Dennis Campbell
June 25, 2004
Seek alternatives to today's agenda-driven news media
By Dennis Campbell

Elsewhere on this page are suggestions for alternative sources of news beyond network television, other major media or your daily newspaper. This is done because it is important that if you are to be equipped to make decisions that determine the future of our country, you need more information than is provided by the aforementioned sources.

The truth is that what you read and hear from them often ranges from distortions to outright lies. Why? Unhappily, the news business in America has been corrupted, and journalists (using the word advisedly) no longer seek merely to inform but to persuade. The media today clearly have an agenda.

Now, persuasion is legitimate and admirable but should be clearly presented as opinion and must be factual. When it is said that the most interesting editorials in the New York Times are found in its news stories, the remark may be clever but is an indication of a serious ailment afflicting today's news media.

Therefore, it is important to seek alternative perspectives. One way to do that is to read material on this site. Another is to seek a multitude of perspectives contrary to those presented in most daily newspapers, national news magazines and network television news.

Here is an example of misinformation presented as fact, designed to mislead.

We were told in a recent editorial in my hometown daily that the United States engaged in "unilateral actions" in Iraq. "Unilateral" is defined as "constituting or relating to a contract or engagement by which an express obligation to do or forbear is imposed on only one party." Since we were joined by Britain, Spain, Australia, Italy, South Korea, Poland, Bulgaria and dozens more nations, how does this constitute a unilateral action?

Of course, it does not, and to say it does is to deliberately mislead with the intent to influence you to accept a certain political position.
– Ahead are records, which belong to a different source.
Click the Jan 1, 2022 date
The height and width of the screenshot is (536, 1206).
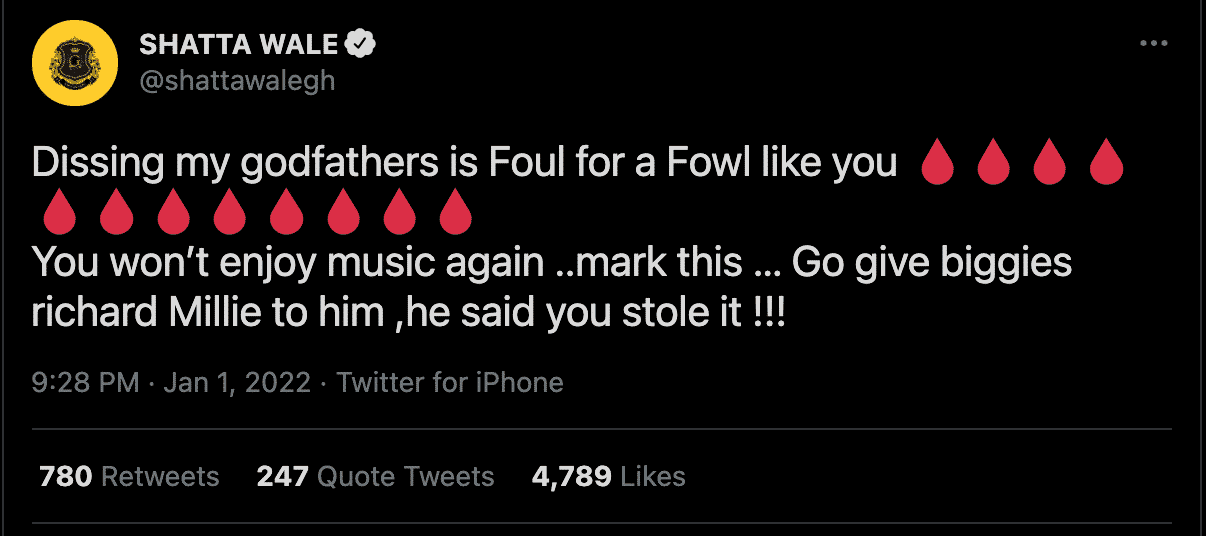pos(236,382)
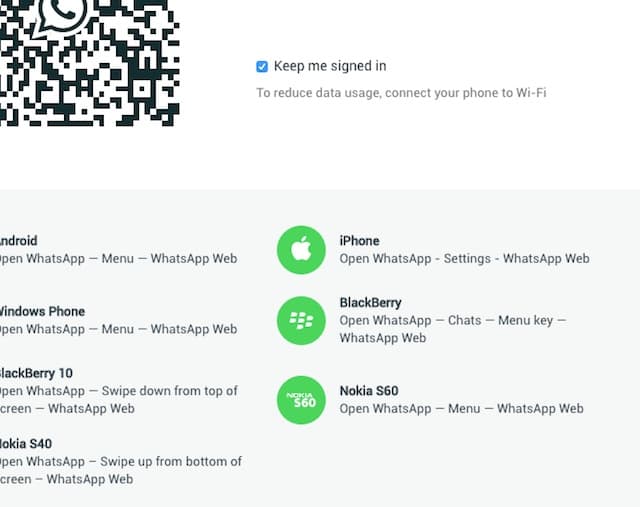Image resolution: width=640 pixels, height=507 pixels.
Task: Click the green BlackBerry logo icon
Action: (301, 320)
The same editorial said, without equivocation, that there was "no direct connection [between Iraq and] bin Laden or al-Qaida, except financial support of terrorist actions against Israel and medical treatment of al-Qaida operatives...."

But what are the facts?

There are numerous reports of such connections, including at least eight meetings between Osama bin Laden and the Iraqi Special Security Organization, according to Secretary of State Colin Powell.

When Abbas Al-Janabi, aide to Sadaam Hussein's son Uday Hussein, defected, he reported direct connections between Iraq and al-Qaeda.
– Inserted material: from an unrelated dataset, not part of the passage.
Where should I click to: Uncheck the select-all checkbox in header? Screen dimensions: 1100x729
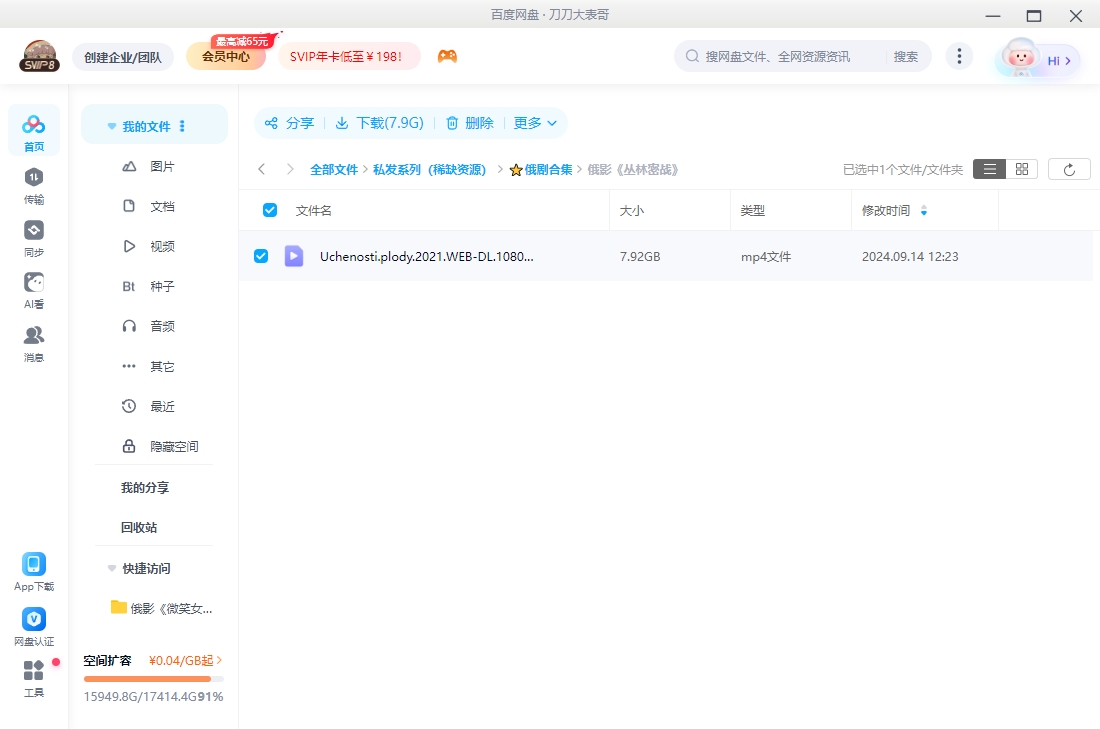(x=269, y=209)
Mr. Powell has cited evidence that dozens of bin Laden associates "converged on Baghdad and established a base of operations there."
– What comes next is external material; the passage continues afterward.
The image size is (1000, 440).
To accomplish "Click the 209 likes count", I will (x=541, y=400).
Yes, persuasion is legitimate — when factual.

Another distortion of the Iraqi situation involves use of the word "imminent," as in "Iraq posed an imminent danger to the United States," and thus was cause for invasion. (Imminent: Ready to take place).

Regarding that, I quote Pulitzer Prize-winning columnist Paul Greenberg: "Remember the fuss over the small but critical word 'imminent' some time back? Not too long ago everybody who was anybody in The Media or the opposition (or do I repeat myself?) was claiming that the administration had taken us to war to avert an 'imminent' threat that never really existed!

"The only problem was that the administration had never claimed the threat represented by Saddam Hussein's rogue regime was imminent — more like grave and growing. Even today the occasional critic who never got the word may still throw that old canard into the election-year cauldron."

So please, seek alternative views to what you read in your daily newspaper, or hear from Dan Rather or Tom Brokaw. Remember, journalism today is not news-driven but agenda-driven, and what is passed off as fact, whether in opinion pieces or opinion pieces masquerading as news stories, often is little more than propaganda.

It is our responsibility to educate ourselves about the important issues facing America. In so doing, we all would do well to seek viewpoints contrary to those presented by the major media.